As I have said the OP has given her e-mail address as a form of communication/contact. Unless she informed the school she only checks her e-mail on a Sunday morning they would quite rightly assume she would check it sometime between 3:25pm and 8am then next day as most people do.

EvilTwins · 05/07/2014 13:52

The law says a parent must be notified in writing. The school did this. The OP has no grounds for complaint - the school has fulfilled it's statutory requirement.

EvilTwins · 05/07/2014 13:53

Its. Bloody autocorrect.

clam · 05/07/2014 13:53

Me? has someone accused me of being aggressive?! I caught the smug one (which was fair enough) but I think dotty meant the OP, not me.

And another thing, I might be missing something with this one, but if the OP can't get internet coverage (and hence emails) at home, how come she's been MNing all morning?

DottyDooRidesAgain · 05/07/2014 13:56

Yes I meant the OP Clam.

I don't think the OP is going to accept the fact that her DD's behaviour has caused this issue. She is instead looking to blame the school/posters/anyone in the known universe.

Blinkered to the bigger picture imo.

TalkinPeace · 05/07/2014 15:16

The rules are clear
www.ace-ed.org.uk/advice-about-education-for-parents/exclusion_from_school
the school complied with them
www.gov.uk/government/publications/school-exclusion

70hours · 05/07/2014 18:38

Dont think the OP has had a kicking tbh - she came on to complain aout school not contacting her (which they had). - therefore what's her point. Her arguing with school is not going to change anything - they let her know - end of - yes she has been inconvenienced but I agree with a previous poster who wrot aout teachers and pupils lesson being disrupted etc by low level/high level behaviour every day. Show your daughter how much this has inconvenienced you (if indeed it has OP) and get her to realise the consequences of her actions - so that she doesn't do it again - arguing with the school IMO creates an us against them attitude and makes it 'look' like you don't agree with them - this is not good as this will not help your daughter to realise what she has done -

clam · 05/07/2014 19:00

That was me, 70, and I was mindful when I posted of a scenario I heard about this week. SIL was talking about a friend of hers who was furious with her ds's school for not supporting him with something or other to do with a cockup re: an exam timetable. Can't remember the details but the grumble centred around this boy being disadvantaged by the school's stance and how this exam (and his studies) were "so important."

I'm afraid I was less than sympathetic, as it turns out that this particular boy has been in my dd's mixed ability set for the last couple of years and has been a pain in the arse (dd's words!) all the way through.
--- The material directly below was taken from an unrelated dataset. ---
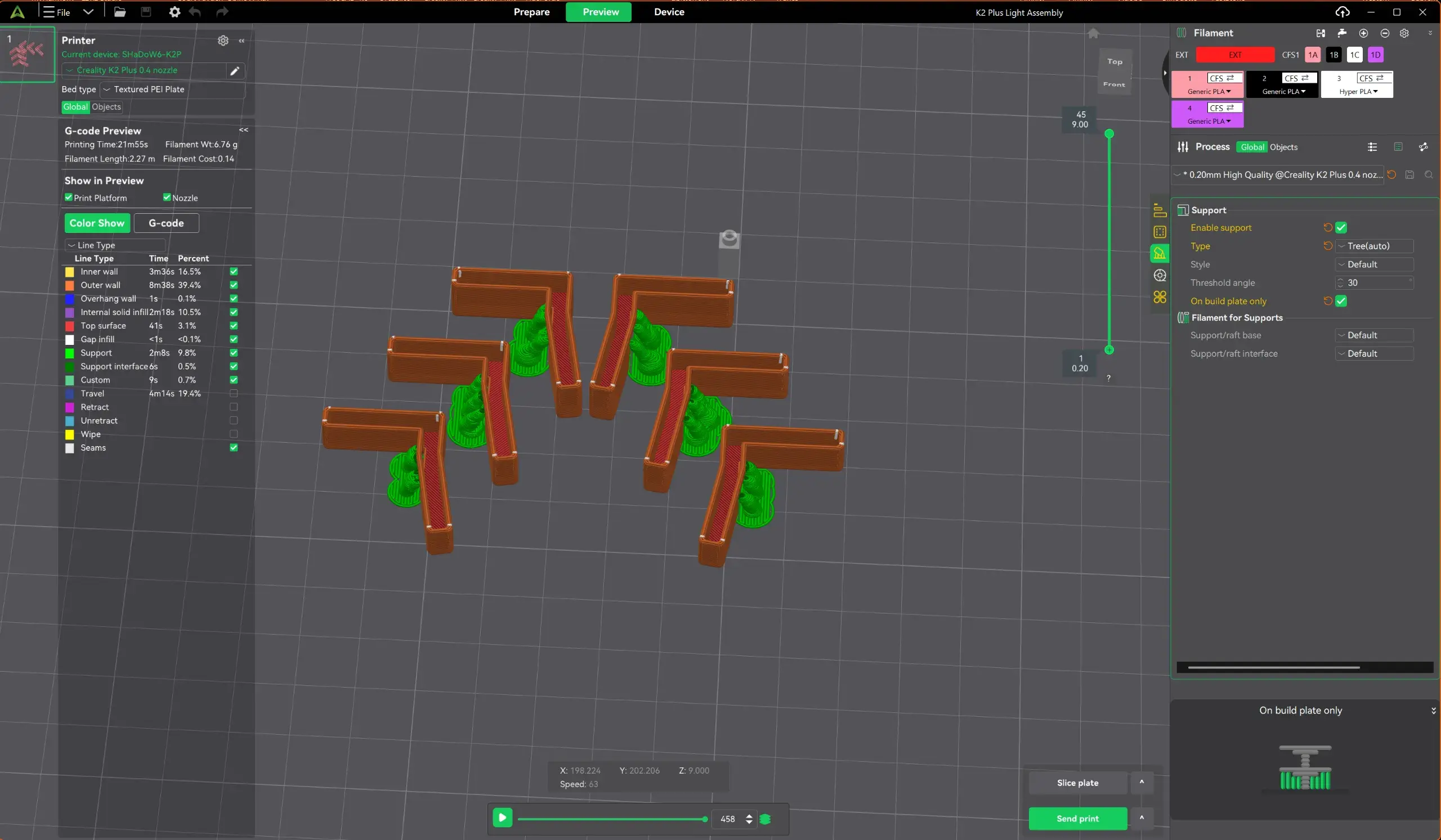Image resolution: width=1441 pixels, height=840 pixels.
Task: Switch to the Device tab
Action: (669, 11)
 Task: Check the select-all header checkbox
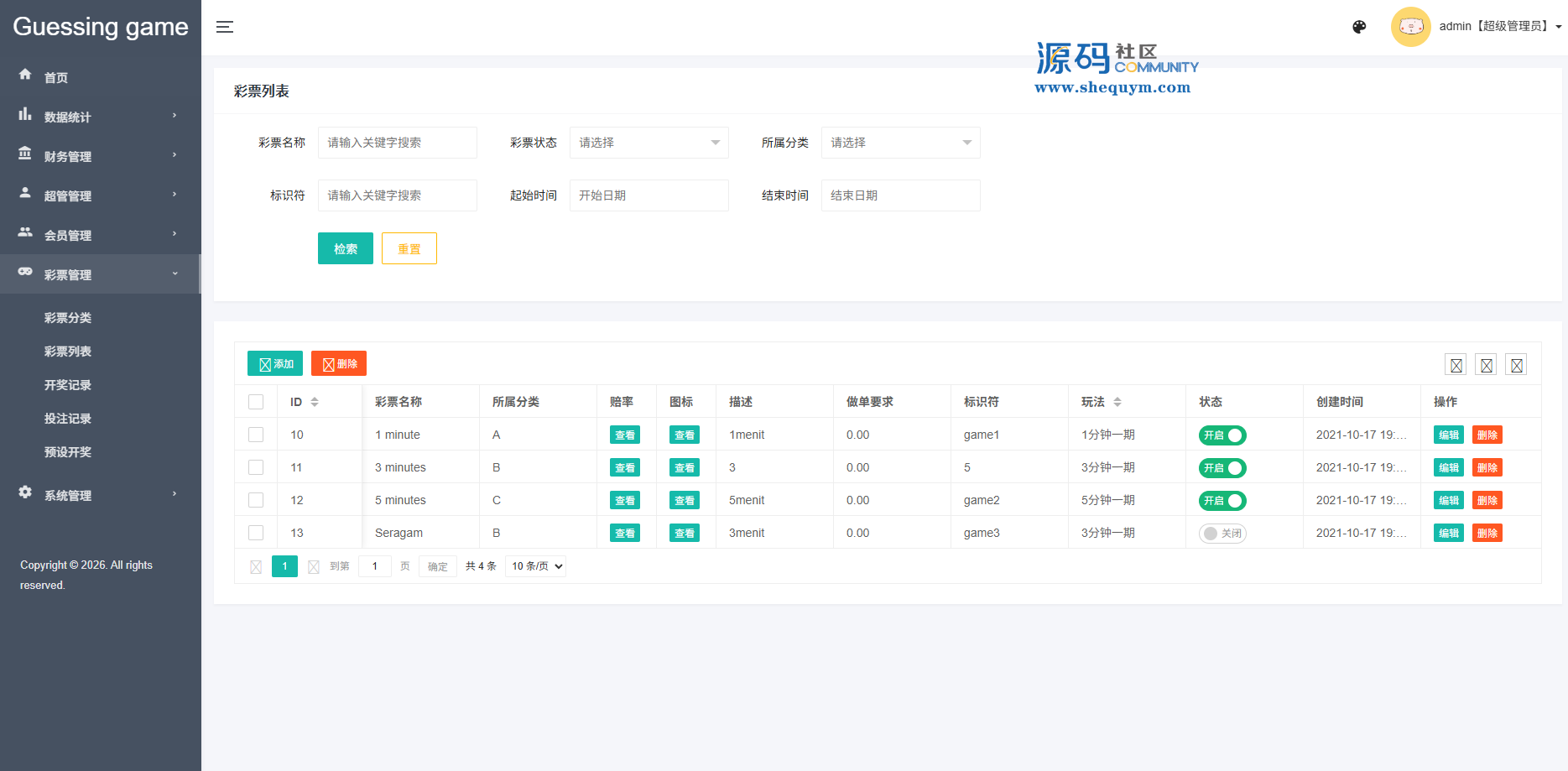[256, 402]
He's disrupted many, many lessons. And NOW his parents are concerned about his progress? From all accounts they were less than supportive to the school earlier on.

DISCLAIMER: I am not suggesting this is the case with the OP's dd. But I do think it's important that parents are seen to be supporting schools in their attempts to maintain good discipline because, as 70 said, once you start quibbling about details, it comes across as objecting to the whole sanction, however much you try and say otherwise.

MadameDefarge · 06/07/2014 00:27

Gosh OP. you really are having a bad run of luck with schools atm. First your DS and his rubbish school, now your DD and her rubbish school. Their rubbish attitudes, their rubbish manner of communicating with you. Their particularly rubbish manner of not seeming to be able to explain to you in any clear manner why either of your dcs are being sanctioned.

But you are very very right to concentrate on their apparent poor communication of these sanctions.

combust22 · 06/07/2014 08:14

I would be mortified if my child was excluded from school. Is that not the main issue here?

dollius · 06/07/2014 08:29

Yes it is, combust, but if you point that out you get told to FO.

combust22 · 06/07/2014 08:31

Perhaps exclusion is a regular occurence for the OP.

differentnameforthis · 06/07/2014 10:14

I would be mortified if my child was excluded from school. Is that not the main issue here?

Well no, it isn't. Because the op hasn't asked about her daughter's behaviour & she hasn't said that it isn't an issue, or that she won't deal with it.